Morally, the community wonders, “What are we to make of her actions?” Does such behavior indicate anything about her fitness as a mother or a pastor’s wife? Must one leave the premises if one hires a baby-sitter? The community attempts to attach a positive or negative valence to the behavior. It weighs this habit against other perceptions of Mrs. Lischer as mother, church member, and helpmeet: “She pedals those kids all over the county on that old bicycle Percy Heins sold her for five dollars. Yellow hair flying in the wind, the little girl on the bar, the baby in the basket. The three of them carryin’ on like songbirds.”

On the other hand: “When we invited her to join the altar guild, she asked what we do, and I said we wash and iron the paraments. She said, ‘Oh no, an ironing club!’ ”

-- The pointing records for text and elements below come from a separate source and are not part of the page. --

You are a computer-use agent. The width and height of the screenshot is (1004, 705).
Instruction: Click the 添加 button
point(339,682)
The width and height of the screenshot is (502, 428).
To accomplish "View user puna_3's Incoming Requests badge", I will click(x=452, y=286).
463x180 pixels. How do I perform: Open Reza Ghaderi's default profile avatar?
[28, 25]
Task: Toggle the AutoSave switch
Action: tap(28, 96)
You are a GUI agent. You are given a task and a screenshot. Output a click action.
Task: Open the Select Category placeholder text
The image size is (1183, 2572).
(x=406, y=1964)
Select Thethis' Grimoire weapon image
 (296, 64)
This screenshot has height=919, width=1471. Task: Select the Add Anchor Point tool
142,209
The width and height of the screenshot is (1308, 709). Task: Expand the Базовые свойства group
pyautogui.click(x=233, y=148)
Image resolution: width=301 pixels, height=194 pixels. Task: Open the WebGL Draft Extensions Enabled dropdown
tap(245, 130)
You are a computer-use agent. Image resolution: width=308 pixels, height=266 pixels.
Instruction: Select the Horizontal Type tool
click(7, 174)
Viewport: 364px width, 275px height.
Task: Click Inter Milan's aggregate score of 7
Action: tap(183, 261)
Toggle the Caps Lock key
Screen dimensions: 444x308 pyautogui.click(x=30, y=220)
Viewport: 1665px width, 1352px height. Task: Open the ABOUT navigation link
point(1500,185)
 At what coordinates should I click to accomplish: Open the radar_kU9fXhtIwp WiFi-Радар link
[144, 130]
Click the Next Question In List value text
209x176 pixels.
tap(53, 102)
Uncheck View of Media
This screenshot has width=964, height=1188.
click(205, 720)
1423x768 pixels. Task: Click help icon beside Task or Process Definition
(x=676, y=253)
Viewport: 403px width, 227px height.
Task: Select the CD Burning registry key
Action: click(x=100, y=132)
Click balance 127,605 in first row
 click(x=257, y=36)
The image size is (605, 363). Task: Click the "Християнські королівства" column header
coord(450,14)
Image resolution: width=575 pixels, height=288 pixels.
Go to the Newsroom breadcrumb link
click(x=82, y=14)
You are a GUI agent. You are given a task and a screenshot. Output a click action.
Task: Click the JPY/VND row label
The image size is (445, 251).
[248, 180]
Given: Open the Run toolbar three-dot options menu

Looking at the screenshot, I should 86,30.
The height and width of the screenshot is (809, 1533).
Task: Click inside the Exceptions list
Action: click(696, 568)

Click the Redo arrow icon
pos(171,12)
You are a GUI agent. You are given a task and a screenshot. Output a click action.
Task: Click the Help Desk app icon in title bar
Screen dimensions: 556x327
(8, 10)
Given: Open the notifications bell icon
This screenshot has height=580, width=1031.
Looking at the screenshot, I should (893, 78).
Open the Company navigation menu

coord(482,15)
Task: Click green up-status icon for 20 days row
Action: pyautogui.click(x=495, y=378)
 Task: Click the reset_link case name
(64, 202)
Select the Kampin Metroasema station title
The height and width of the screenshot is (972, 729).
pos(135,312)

And yet: “She asked Wilbur to plow for a garden—a big one. Says she wants to learn how to put up beets and corn. We can teach her something about that. We’re starting her on zucchini.”

And this: “The minister’s wife has a beautiful voice. She belongs in the choir.”

“We don’t have a choir.”

“With her, we could.”

Gossip is always a painful business but, when it functions as speech in the community of the baptized, it can serve a constructive end. In my wife’s case, the sifting stories led to grudging appreciation of a peculiar sort of prairie wife.

I agree with Lischer, especially on the grounds of practicality. As I mentioned above, I have never seen an effective means of dealing with gossip that doesn’t end up as an unhealthy display of control and authority. I’m also not ignoring the negative impact of hateful gossip on the life of the pastor or the church. That is all very real.

But this chapter isn’t about that sort of gossip. Lischer’s challenge is that we learn how to give people the room to work things out among themselves, even if we (and our leadership wins and losses) are the subject of their angst and frustrations. As well, that we allow the space for people to discover pastoral solutions in the midst of their meddling. He says, “Gossip is the de-centered speech that belongs to the entire community. A newspaper’s article cannot sift the stories and come up with a pastoral remedy for a delinquent teenager or a financially careless farmer.”

There was a time when I equated religion with an intensely private faith. Sticky Lutheran piety suited my own introverted nature just fine. But I didn’t find much piety in New Cana and certainly no privacy. Instead, I got myself apprenticed to a community, and this odd little warren of friendships, stories, rivalries, and rumors turned out to be my ministry itself.

Richard Lischer

One response to “Gossip As Moral Discourse And Why We Should Let It Happen”

  1. This is a very interesting take on gossip. That some of it can be viewed as a healthy way of working things out. It can be a struggle on both sides of the coin; when you hear you’ve been gossiped about and when you are the one doing the gossiping. I think the twin brother to gossip is complaining maybe. Kind of a struggle to know when it’s healthy and when it’s not. I guess we all tend to do too much of both? So perhaps try to minimize and balance with positive and constructive activity. Like “try to catch someone doing something right”.